THE PROBLEM
Return the entries below as a JSON list of strings, one string per line, with blank lines omitted.

DATASET ROWS
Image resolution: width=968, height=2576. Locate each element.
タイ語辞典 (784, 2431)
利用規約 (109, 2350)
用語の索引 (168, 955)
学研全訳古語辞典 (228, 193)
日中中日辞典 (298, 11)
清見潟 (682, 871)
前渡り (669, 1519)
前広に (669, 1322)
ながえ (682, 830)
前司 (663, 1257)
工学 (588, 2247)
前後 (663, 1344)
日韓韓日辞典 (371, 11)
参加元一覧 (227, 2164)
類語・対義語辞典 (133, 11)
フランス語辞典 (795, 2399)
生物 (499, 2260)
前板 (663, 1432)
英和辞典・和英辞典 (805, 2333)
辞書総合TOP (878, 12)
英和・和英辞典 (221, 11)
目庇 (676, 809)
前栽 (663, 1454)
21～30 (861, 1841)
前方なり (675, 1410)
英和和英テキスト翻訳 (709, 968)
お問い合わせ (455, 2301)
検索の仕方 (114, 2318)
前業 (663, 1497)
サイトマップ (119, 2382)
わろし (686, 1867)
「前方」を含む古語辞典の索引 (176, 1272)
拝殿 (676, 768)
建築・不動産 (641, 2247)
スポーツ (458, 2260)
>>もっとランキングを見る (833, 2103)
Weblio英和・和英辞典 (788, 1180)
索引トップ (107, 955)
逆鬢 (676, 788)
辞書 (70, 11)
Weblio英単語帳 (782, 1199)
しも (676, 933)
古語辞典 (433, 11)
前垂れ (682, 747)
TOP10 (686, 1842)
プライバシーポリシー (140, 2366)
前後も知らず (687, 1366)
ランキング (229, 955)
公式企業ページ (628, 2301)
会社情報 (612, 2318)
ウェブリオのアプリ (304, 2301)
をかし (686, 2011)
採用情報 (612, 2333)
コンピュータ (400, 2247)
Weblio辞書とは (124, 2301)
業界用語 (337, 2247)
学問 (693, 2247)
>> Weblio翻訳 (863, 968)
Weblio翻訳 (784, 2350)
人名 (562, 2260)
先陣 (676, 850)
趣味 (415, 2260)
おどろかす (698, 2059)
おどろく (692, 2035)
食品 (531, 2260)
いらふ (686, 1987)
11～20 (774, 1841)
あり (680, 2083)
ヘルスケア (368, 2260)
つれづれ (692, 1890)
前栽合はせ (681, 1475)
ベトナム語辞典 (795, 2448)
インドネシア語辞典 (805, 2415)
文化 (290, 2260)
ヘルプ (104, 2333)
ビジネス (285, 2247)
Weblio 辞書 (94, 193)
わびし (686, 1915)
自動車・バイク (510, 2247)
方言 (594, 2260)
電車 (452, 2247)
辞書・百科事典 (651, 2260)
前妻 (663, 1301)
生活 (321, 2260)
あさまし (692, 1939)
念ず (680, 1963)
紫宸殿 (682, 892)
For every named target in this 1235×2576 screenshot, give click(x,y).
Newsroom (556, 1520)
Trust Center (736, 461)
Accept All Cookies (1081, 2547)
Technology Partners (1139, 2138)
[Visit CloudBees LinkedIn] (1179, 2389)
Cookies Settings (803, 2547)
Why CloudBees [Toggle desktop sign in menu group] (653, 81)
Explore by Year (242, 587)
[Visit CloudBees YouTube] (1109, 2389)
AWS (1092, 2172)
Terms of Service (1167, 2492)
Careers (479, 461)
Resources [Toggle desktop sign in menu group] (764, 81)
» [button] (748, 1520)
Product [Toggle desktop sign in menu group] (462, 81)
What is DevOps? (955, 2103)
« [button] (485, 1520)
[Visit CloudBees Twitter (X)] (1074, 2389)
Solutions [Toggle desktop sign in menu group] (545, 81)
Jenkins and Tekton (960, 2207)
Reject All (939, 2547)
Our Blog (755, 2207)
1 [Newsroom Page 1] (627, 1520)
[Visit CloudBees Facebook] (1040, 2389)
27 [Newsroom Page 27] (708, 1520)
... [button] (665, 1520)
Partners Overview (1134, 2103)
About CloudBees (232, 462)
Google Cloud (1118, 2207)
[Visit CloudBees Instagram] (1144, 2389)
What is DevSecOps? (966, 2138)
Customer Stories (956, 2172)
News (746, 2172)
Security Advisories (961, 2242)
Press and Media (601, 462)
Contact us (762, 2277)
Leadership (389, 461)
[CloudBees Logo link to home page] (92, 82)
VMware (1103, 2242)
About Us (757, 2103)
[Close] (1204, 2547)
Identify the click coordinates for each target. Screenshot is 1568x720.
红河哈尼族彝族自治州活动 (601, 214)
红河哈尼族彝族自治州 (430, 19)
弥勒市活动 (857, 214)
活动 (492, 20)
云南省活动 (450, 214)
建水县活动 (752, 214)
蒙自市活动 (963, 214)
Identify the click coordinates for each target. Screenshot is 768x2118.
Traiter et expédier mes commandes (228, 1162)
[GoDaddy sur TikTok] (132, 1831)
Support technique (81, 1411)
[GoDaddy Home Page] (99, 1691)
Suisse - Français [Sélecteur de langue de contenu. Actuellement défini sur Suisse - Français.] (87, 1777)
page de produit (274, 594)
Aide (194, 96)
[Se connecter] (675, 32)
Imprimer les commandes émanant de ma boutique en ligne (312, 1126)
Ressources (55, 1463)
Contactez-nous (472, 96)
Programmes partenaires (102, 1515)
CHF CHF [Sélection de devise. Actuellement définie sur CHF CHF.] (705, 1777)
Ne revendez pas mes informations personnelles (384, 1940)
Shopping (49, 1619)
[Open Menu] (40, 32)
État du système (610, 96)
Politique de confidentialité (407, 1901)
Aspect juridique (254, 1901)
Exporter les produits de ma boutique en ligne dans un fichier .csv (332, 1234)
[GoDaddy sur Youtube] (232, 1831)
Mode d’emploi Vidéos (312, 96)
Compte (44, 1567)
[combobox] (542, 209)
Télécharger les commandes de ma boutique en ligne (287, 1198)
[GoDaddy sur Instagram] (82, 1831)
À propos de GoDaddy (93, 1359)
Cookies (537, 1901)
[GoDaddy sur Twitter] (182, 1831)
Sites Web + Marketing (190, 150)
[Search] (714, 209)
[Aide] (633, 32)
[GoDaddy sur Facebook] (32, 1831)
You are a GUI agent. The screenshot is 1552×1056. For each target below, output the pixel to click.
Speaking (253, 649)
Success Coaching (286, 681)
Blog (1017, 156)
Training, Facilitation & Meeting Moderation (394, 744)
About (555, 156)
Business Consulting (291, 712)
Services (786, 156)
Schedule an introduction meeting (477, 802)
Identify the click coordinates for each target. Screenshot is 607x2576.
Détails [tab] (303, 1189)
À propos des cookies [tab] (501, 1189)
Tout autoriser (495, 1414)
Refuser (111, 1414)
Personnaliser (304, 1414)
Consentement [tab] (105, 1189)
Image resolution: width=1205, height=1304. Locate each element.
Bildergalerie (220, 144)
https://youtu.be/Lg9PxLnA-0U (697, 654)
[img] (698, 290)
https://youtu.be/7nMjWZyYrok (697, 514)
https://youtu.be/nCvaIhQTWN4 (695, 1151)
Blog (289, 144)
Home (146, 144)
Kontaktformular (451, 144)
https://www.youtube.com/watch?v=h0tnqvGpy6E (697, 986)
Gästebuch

WRITTEN ANSWER
[
  "Image resolution: width=968, height=2576. Locate each element.",
  "タイ語辞典 (784, 2431)",
  "利用規約 (109, 2350)",
  "用語の索引 (168, 955)",
  "学研全訳古語辞典 (228, 193)",
  "日中中日辞典 (298, 11)",
  "清見潟 (682, 871)",
  "前渡り (669, 1519)",
  "前広に (669, 1322)",
  "ながえ (682, 830)",
  "前司 (663, 1257)",
  "工学 (588, 2247)",
  "前後 (663, 1344)",
  "日韓韓日辞典 (371, 11)",
  "参加元一覧 (227, 2164)",
  "類語・対義語辞典 (133, 11)",
  "フランス語辞典 (795, 2399)",
  "生物 (499, 2260)",
  "前板 (663, 1432)",
  "英和辞典・和英辞典 (805, 2333)",
  "辞書総合TOP (878, 12)",
  "英和・和英辞典 (221, 11)",
  "目庇 (676, 809)",
  "前栽 (663, 1454)",
  "21～30 (861, 1841)",
  "前方なり (675, 1410)",
  "英和和英テキスト翻訳 (709, 968)",
  "お問い合わせ (455, 2301)",
  "検索の仕方 (114, 2318)",
  "前業 (663, 1497)",
  "サイトマップ (119, 2382)",
  "わろし (686, 1867)",
  "「前方」を含む古語辞典の索引 (176, 1272)",
  "拝殿 (676, 768)",
  "建築・不動産 (641, 2247)",
  "スポーツ (458, 2260)",
  ">>もっとランキングを見る (833, 2103)",
  "Weblio英和・和英辞典 (788, 1180)",
  "索引トップ (107, 955)",
  "逆鬢 (676, 788)",
  "辞書 (70, 11)",
  "Weblio英単語帳 (782, 1199)",
  "しも (676, 933)",
  "古語辞典 (433, 11)",
  "前垂れ (682, 747)",
  "TOP10 (686, 1842)",
  "プライバシーポリシー (140, 2366)",
  "前後も知らず (687, 1366)",
  "ランキング (229, 955)",
  "公式企業ページ (628, 2301)",
  "会社情報 (612, 2318)",
  "ウェブリオのアプリ (304, 2301)",
  "をかし (686, 2011)",
  "採用情報 (612, 2333)",
  "コンピュータ (400, 2247)",
  "Weblio辞書とは (124, 2301)",
  "業界用語 (337, 2247)",
  "学問 (693, 2247)",
  ">> Weblio翻訳 (863, 968)",
  "Weblio翻訳 (784, 2350)",
  "人名 (562, 2260)",
  "先陣 (676, 850)",
  "趣味 (415, 2260)",
  "おどろかす (698, 2059)",
  "おどろく (692, 2035)",
  "食品 (531, 2260)",
  "いらふ (686, 1987)",
  "11～20 (774, 1841)",
  "あり (680, 2083)",
  "ヘルスケア (368, 2260)",
  "つれづれ (692, 1890)",
  "前栽合はせ (681, 1475)",
  "ベトナム語辞典 (795, 2448)",
  "インドネシア語辞典 (805, 2415)",
  "文化 (290, 2260)",
  "ヘルプ (104, 2333)",
  "ビジネス (285, 2247)",
  "Weblio 辞書 (94, 193)",
  "わびし (686, 1915)",
  "自動車・バイク (510, 2247)",
  "方言 (594, 2260)",
  "電車 (452, 2247)",
  "辞書・百科事典 (651, 2260)",
  "前妻 (663, 1301)",
  "生活 (321, 2260)",
  "あさまし (692, 1939)",
  "念ず (680, 1963)",
  "紫宸殿 (682, 892)",
  "For every named target in this 1235×2576 screenshot, give click(x,y).",
  "Newsroom (556, 1520)",
  "Trust Center (736, 461)",
  "Accept All Cookies (1081, 2547)",
  "Technology Partners (1139, 2138)",
  "[Visit CloudBees LinkedIn] (1179, 2389)",
  "Cookies Settings (803, 2547)",
  "Why CloudBees [Toggle desktop sign in menu group] (653, 81)",
  "Explore by Year (242, 587)",
  "[Visit CloudBees YouTube] (1109, 2389)",
  "AWS (1092, 2172)",
  "Terms of Service (1167, 2492)",
  "Careers (479, 461)",
  "Resources [Toggle desktop sign in menu group] (764, 81)",
  "» [button] (748, 1520)",
  "Product [Toggle desktop sign in menu group] (462, 81)",
  "What is DevOps? (955, 2103)",
  "« [button] (485, 1520)",
  "[Visit CloudBees Twitter (X)] (1074, 2389)",
  "Solutions [Toggle desktop sign in menu group] (545, 81)",
  "Jenkins and Tekton (960, 2207)",
  "Reject All (939, 2547)",
  "Our Blog (755, 2207)",
  "1 [Newsroom Page 1] (627, 1520)",
  "[Visit CloudBees Facebook] (1040, 2389)",
  "27 [Newsroom Page 27] (708, 1520)",
  "... [button] (665, 1520)",
  "Partners Overview (1134, 2103)",
  "About CloudBees (232, 462)",
  "Google Cloud (1118, 2207)",
  "[Visit CloudBees Instagram] (1144, 2389)",
  "What is DevSecOps? (966, 2138)",
  "Customer Stories (956, 2172)",
  "News (746, 2172)",
  "Security Advisories (961, 2242)",
  "Press and Media (601, 462)",
  "Contact us (762, 2277)",
  "Leadership (389, 461)",
  "[CloudBees Logo link to home page] (92, 82)",
  "VMware (1103, 2242)",
  "About Us (757, 2103)",
  "[Close] (1204, 2547)",
  "Identify the click coordinates for each target. Screenshot is 1568x720.",
  "红河哈尼族彝族自治州活动 (601, 214)",
  "红河哈尼族彝族自治州 (430, 19)",
  "弥勒市活动 (857, 214)",
  "活动 (492, 20)",
  "云南省活动 (450, 214)",
  "建水县活动 (752, 214)",
  "蒙自市活动 (963, 214)",
  "Identify the click coordinates for each target. Screenshot is 768x2118.",
  "Traiter et expédier mes commandes (228, 1162)",
  "[GoDaddy sur TikTok] (132, 1831)",
  "Support technique (81, 1411)",
  "[GoDaddy Home Page] (99, 1691)",
  "Suisse - Français [Sélecteur de langue de contenu. Actuellement défini sur Suisse - Français.] (87, 1777)",
  "page de produit (274, 594)",
  "Aide (194, 96)",
  "[Se connecter] (675, 32)",
  "Imprimer les commandes émanant de ma boutique en ligne (312, 1126)",
  "Ressources (55, 1463)",
  "Contactez-nous (472, 96)",
  "Programmes partenaires (102, 1515)",
  "CHF CHF [Sélection de devise. Actuellement définie sur CHF CHF.] (705, 1777)",
  "Ne revendez pas mes informations personnelles (384, 1940)",
  "Shopping (49, 1619)",
  "[Open Menu] (40, 32)",
  "État du système (610, 96)",
  "Politique de confidentialité (407, 1901)",
  "Aspect juridique (254, 1901)",
  "Exporter les produits de ma boutique en ligne dans un fichier .csv (332, 1234)",
  "[GoDaddy sur Youtube] (232, 1831)",
  "Mode d’emploi Vidéos (312, 96)",
  "Compte (44, 1567)",
  "[combobox] (542, 209)",
  "Télécharger les commandes de ma boutique en ligne (287, 1198)",
  "[GoDaddy sur Instagram] (82, 1831)",
  "À propos de GoDaddy (93, 1359)",
  "Cookies (537, 1901)",
  "[GoDaddy sur Twitter] (182, 1831)",
  "Sites Web + Marketing (190, 150)",
  "[Search] (714, 209)",
  "[Aide] (633, 32)",
  "[GoDaddy sur Facebook] (32, 1831)",
  "You are a GUI agent. The screenshot is 1552×1056. For each target below, output the pixel to click.",
  "Speaking (253, 649)",
  "Success Coaching (286, 681)",
  "Blog (1017, 156)",
  "Training, Facilitation & Meeting Moderation (394, 744)",
  "About (555, 156)",
  "Business Consulting (291, 712)",
  "Services (786, 156)",
  "Schedule an introduction meeting (477, 802)",
  "Identify the click coordinates for each target. Screenshot is 607x2576.",
  "Détails [tab] (303, 1189)",
  "À propos des cookies [tab] (501, 1189)",
  "Tout autoriser (495, 1414)",
  "Refuser (111, 1414)",
  "Personnaliser (304, 1414)",
  "Consentement [tab] (105, 1189)",
  "Image resolution: width=1205, height=1304. Locate each element.",
  "Bildergalerie (220, 144)",
  "https://youtu.be/Lg9PxLnA-0U (697, 654)",
  "[img] (698, 290)",
  "https://youtu.be/7nMjWZyYrok (697, 514)",
  "https://youtu.be/nCvaIhQTWN4 (695, 1151)",
  "Blog (289, 144)",
  "Home (146, 144)",
  "Kontaktformular (451, 144)",
  "https://www.youtube.com/watch?v=h0tnqvGpy6E (697, 986)",
  "Gästebuch"
]